植物性食品(大豆類・穀類・種実)に含まれるリンは、フィリチン酸といって、人はこれを消化する酵素がないので、吸収されにくく、消化管からの吸収率は20~40%だそうです。

無機リンと有機リンについて

リンには、無機リンと有機リンの2つの種類があります。無機リンは、リン酸塩などのことで、結着剤、乳化剤、酸味料、ph調整剤などの食品添加物に使用されます。

有機リンは、たんぱく質と結合しているリンでお米、肉など天然の素材に含まれるリンです。

無機リンで問題となるのは、体内での吸収率が非常に高いことです。有機リンの腸管内での吸収率が40~60%ですが、無機リンの場合は90%以上です。無機リンを含む食物を食べるとあっという間に、リンの値が上がってしまうのでできるだけ避けるようにしましょう。

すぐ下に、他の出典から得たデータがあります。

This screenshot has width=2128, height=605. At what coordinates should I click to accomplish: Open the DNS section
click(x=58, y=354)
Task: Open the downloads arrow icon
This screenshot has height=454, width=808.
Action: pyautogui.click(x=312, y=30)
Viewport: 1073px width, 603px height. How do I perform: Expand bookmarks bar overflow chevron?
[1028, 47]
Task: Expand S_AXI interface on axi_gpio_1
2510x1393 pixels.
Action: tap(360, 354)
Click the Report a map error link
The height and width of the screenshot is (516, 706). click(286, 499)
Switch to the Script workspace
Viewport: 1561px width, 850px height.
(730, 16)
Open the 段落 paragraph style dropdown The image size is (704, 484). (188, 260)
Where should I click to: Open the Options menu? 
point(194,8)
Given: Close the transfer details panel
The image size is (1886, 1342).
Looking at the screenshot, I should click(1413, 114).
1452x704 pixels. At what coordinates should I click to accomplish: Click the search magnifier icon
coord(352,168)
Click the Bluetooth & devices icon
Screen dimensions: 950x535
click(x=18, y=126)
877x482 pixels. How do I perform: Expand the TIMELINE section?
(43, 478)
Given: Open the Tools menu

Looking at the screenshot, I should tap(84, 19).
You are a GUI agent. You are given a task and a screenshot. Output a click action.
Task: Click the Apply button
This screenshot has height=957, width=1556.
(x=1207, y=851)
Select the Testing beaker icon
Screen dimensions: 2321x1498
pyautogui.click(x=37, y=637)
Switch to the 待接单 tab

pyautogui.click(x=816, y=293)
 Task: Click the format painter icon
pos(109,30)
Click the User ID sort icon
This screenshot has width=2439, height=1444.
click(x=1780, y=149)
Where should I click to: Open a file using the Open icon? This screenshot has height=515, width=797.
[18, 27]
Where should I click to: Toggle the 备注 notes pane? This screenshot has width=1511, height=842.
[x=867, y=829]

味噌、だしの素、ソーセージ、ハム、チーズ、インスタントラーメン、魚肉ソーセージ、かまぼこ、などなど、これらの加工食品には無機リンが含まれるので注意しましょう。

透析患者がリンを減らす方法まとめ

最後に、血中のリン濃度を適切に管理するために必ず覚えておきたい知識をまとめます。これだけは絶対頭に入れておいてください。

  • 蛋白質の過剰摂取を控える(1日男性60g、女性50g
  • 牛乳の摂取を控える(または、低リンミルクを利用する)
  • 肉、魚は蛋白質が多いがリンも多いので食べ過ぎない。(適度な量を摂取する。内臓系は食べない)
  • リンの吸着剤を利用する。(参照:リン吸着剤のまとめ
  • 充分な透析を行いリンを除去する。(参照:透析の条件設定方法
  • ハム、ソーセージなどの加工食品を控える。(リン酸化合物といった食品添加物が多く、これらは、他のリンより吸収率が高い)
  • 宅配弁当を利用するのも有効

 

以上で、蛋白質とリンの説明は終わりです。長期合併症を抑えるためにもしっかりとリン管理をしましょう。